The COVID-19 pandemic has created a storm of stress that has nearly doubled the number of children who suffer from behavioral health issues like depression or anxiety, recent studies have shown. Some experts say the stress isn’t automatically going to go away as masks come off.
UCHealth launched “Navigating The Seas of Stress,” a three-part video series created to help parents and children better identify when stress has become an issue and introduce a variety of tools that can help the child cope with the symptoms of depression or anxiety before it escalates to a more serious behavioral health issue.
Dr. Kathy Sigda, a licensed clinical psychologist who provides mental health services to children and adolescents at UCHealth Mountain Crest Behavioral Health in Fort Collins, is concerned about the mental health of all children as the pandemic approaches its two-year mark. She is hopeful that the video series will provide families with some much-needed support today and in the future.
“While many of the pandemic-related restrictions are being lifted, which is wonderful, we may be able to get back to a place where we can see each other’s whole faces and interact a little more normally,” Sigda said. “The mental health and developmental impact of this won’t disappear overnight.
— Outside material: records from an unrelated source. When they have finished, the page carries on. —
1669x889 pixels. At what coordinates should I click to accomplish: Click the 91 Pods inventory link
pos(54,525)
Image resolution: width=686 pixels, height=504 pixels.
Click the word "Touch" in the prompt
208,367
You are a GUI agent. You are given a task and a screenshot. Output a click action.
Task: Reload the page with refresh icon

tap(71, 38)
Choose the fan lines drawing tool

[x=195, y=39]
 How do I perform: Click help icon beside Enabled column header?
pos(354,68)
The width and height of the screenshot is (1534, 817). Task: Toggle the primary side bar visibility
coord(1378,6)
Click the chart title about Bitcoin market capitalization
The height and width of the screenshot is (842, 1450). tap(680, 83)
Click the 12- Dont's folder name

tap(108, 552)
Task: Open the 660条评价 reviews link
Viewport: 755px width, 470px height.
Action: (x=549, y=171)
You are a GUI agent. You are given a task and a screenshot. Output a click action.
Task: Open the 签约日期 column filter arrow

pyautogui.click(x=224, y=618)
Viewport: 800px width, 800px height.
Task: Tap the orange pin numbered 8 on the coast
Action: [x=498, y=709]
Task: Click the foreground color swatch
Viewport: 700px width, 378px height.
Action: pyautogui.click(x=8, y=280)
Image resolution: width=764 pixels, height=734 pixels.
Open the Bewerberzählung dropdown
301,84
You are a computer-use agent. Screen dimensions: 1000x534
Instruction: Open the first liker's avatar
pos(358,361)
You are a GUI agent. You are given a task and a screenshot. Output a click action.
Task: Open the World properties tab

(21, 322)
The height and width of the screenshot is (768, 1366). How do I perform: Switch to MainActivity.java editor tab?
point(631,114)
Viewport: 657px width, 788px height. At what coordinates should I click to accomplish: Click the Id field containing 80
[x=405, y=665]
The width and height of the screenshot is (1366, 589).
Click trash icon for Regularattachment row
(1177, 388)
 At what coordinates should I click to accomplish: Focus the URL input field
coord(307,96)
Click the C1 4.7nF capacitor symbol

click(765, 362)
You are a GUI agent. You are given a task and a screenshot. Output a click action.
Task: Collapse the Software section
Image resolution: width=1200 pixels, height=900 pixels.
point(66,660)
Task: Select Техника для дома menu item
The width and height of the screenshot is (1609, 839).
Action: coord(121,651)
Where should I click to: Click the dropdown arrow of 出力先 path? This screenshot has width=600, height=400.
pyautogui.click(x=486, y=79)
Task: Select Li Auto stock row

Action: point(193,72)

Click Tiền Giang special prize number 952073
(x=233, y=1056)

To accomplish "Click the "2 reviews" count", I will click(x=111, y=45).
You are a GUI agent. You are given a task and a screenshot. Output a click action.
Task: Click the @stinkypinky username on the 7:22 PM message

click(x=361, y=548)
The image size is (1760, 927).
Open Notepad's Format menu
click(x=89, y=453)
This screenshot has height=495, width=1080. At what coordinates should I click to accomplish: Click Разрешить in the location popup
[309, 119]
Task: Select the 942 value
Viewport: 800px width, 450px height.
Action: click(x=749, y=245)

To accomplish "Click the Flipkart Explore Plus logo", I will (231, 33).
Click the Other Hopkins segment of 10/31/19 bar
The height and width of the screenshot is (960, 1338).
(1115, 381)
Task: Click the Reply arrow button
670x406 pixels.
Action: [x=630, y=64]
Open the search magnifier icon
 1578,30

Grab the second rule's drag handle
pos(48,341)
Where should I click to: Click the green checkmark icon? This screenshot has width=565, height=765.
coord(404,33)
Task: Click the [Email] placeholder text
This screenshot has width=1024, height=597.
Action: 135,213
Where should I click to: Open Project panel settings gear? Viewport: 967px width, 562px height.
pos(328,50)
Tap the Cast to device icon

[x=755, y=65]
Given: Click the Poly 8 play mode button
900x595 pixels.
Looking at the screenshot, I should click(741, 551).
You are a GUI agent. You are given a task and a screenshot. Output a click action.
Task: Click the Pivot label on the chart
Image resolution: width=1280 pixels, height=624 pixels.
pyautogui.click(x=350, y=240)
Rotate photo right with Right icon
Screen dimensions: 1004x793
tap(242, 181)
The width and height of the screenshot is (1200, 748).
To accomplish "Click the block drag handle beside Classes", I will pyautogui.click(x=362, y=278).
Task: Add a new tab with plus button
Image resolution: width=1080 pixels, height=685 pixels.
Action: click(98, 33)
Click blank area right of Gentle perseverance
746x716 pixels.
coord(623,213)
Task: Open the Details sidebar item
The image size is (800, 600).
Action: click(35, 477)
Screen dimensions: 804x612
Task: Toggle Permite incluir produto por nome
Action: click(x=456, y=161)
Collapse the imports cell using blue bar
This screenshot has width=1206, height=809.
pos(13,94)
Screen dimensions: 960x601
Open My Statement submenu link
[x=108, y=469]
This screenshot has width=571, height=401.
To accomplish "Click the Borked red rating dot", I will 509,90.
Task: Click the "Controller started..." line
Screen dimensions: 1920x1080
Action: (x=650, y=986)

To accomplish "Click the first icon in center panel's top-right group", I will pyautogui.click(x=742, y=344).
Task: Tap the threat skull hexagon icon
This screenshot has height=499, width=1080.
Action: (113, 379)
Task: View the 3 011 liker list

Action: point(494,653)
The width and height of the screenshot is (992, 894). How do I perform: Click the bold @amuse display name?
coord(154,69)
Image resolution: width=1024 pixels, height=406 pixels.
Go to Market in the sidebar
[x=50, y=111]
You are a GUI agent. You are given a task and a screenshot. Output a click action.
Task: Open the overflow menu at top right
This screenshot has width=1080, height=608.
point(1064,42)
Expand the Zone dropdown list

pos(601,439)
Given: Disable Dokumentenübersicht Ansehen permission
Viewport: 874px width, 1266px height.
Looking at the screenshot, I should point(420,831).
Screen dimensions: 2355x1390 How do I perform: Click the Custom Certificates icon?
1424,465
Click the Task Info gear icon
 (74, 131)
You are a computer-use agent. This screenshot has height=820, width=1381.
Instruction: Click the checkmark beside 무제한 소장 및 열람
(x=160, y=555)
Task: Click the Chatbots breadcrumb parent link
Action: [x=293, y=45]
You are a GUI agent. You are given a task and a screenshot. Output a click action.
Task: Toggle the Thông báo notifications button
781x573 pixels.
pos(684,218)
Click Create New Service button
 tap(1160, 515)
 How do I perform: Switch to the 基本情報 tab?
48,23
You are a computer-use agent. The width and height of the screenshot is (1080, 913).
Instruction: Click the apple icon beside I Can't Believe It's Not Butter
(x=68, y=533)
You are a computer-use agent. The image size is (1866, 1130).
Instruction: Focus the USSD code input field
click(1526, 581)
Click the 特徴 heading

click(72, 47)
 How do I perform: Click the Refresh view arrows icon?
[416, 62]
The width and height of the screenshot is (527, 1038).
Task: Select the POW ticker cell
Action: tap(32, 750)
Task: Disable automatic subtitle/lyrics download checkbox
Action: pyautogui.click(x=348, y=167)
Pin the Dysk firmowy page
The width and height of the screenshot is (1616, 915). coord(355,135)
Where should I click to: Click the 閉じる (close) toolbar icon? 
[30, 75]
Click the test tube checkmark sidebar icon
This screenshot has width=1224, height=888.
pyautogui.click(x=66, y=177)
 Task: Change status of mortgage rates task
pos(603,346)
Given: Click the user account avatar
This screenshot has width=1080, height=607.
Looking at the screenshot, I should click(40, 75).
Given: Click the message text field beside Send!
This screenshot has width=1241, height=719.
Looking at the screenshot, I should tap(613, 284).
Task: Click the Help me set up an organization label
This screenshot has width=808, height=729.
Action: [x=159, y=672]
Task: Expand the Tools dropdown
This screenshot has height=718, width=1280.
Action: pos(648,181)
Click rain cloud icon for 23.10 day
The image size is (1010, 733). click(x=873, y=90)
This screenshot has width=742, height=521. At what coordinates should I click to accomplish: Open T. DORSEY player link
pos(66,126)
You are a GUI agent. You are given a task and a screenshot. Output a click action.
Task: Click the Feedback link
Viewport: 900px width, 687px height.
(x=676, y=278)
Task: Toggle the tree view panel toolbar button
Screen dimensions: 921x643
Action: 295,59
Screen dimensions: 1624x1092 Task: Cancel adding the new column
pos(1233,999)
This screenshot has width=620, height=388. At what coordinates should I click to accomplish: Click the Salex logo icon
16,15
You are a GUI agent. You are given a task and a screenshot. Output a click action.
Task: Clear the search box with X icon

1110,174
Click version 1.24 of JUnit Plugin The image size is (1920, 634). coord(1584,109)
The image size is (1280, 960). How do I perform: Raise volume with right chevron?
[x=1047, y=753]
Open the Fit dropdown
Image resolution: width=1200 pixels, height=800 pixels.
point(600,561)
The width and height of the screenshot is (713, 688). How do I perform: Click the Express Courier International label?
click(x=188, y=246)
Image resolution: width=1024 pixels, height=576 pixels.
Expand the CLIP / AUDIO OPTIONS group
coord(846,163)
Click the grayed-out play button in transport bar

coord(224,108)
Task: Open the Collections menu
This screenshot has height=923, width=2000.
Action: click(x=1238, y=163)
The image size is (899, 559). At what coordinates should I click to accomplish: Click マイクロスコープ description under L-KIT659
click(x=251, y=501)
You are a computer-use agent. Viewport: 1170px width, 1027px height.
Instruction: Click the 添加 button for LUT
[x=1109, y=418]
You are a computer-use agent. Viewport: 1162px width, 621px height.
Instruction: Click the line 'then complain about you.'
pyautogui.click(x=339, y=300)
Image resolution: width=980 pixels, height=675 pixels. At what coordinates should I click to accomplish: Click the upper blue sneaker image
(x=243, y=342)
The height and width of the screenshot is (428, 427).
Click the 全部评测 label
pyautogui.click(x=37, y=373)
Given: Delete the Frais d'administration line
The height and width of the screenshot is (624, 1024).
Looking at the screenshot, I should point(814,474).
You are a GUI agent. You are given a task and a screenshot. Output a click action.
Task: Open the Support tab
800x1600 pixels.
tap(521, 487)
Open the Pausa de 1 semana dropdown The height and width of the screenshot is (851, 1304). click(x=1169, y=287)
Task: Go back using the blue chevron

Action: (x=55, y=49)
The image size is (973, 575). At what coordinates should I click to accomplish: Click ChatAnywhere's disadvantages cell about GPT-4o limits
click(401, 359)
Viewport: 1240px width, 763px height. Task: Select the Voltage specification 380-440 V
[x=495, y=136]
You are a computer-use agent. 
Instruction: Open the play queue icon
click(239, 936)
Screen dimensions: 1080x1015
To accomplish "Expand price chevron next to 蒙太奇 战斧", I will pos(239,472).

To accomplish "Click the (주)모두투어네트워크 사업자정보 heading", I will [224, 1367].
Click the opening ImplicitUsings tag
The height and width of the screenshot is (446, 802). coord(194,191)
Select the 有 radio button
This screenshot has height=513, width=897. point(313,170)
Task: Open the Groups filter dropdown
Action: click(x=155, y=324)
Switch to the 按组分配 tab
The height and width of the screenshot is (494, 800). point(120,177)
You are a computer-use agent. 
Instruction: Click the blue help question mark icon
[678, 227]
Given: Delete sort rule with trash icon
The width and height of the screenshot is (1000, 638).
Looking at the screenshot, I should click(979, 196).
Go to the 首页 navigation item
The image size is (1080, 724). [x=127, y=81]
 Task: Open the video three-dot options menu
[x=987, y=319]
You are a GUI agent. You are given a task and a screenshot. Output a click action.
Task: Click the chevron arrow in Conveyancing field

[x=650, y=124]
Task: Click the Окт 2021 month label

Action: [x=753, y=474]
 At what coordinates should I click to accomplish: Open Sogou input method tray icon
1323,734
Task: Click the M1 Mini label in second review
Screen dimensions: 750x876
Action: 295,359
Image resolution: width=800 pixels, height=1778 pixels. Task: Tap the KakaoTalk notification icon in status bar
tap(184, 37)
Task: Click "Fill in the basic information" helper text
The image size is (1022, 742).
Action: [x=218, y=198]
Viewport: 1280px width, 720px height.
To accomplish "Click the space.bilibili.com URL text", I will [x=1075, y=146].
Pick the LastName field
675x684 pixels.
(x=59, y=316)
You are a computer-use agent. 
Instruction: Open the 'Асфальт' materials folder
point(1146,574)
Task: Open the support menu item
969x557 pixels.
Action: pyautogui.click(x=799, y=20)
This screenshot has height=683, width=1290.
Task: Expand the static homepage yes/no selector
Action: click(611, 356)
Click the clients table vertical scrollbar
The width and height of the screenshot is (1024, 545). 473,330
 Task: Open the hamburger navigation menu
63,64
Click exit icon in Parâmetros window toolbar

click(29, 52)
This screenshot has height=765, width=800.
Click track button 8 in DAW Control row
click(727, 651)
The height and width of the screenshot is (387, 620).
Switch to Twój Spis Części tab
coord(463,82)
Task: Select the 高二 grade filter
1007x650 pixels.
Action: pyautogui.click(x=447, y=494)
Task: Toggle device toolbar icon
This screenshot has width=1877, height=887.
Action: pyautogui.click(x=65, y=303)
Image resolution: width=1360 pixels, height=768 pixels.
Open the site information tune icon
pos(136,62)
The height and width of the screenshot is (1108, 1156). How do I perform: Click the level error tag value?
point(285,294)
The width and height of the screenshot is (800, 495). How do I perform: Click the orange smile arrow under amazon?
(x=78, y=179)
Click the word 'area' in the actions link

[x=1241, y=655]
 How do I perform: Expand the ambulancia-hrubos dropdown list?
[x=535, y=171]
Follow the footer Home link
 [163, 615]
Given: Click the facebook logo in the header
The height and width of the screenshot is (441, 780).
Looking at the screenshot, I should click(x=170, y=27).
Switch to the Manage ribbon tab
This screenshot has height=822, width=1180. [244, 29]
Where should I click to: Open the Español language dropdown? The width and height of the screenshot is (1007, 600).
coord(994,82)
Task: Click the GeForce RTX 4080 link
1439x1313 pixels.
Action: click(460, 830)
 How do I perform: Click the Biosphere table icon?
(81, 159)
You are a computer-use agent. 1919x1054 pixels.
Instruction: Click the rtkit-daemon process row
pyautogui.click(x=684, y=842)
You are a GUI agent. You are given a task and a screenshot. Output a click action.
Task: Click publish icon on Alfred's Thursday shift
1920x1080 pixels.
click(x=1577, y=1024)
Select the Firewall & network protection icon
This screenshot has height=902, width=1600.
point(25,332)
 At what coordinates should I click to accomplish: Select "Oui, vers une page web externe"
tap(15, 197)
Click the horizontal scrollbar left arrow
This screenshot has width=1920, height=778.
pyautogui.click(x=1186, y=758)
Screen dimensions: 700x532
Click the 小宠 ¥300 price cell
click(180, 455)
We expect to see ongoing problems in some of our most vulnerable populations, including kids, with anxiety and stress and even depression related to living this way for the last two years.”
Video series addresses COVID-19 stress in kids
The series was produced in partnership with CSI Films and made possible by a grant from students in Walt Clark Middle School’s Give Next program, a student-led grant program managed by Bohemian Foundation.